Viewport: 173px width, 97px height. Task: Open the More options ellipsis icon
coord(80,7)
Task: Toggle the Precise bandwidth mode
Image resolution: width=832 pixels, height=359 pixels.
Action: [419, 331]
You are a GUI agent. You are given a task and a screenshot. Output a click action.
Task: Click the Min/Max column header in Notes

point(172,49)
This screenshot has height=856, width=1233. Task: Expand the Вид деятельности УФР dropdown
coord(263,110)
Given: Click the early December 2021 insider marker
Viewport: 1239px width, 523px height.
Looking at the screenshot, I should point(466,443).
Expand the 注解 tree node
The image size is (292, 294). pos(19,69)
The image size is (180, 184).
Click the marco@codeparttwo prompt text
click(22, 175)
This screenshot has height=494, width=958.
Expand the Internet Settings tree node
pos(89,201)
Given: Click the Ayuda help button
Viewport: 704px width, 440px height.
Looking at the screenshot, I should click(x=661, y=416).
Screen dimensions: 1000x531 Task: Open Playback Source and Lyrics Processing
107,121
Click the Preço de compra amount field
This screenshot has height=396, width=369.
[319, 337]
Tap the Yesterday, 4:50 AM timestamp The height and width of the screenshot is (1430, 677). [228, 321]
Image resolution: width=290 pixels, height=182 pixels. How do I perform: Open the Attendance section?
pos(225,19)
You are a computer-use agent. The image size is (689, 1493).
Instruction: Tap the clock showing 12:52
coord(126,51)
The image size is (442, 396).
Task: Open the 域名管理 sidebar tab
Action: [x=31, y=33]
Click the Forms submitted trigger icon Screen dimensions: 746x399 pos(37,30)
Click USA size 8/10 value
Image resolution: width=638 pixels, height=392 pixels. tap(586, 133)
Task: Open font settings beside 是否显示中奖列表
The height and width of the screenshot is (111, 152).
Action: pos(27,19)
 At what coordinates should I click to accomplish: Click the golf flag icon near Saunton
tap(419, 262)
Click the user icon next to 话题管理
= = = = = = =
*Exercise goal*
Filter the entries down to the lines holding the string "agent". Copy each of those lines.

*Task response*
You are a GUI agent. You are given a task and a screenshot. Output a click action.
You are a computer-use agent. The image size is (689, 1493).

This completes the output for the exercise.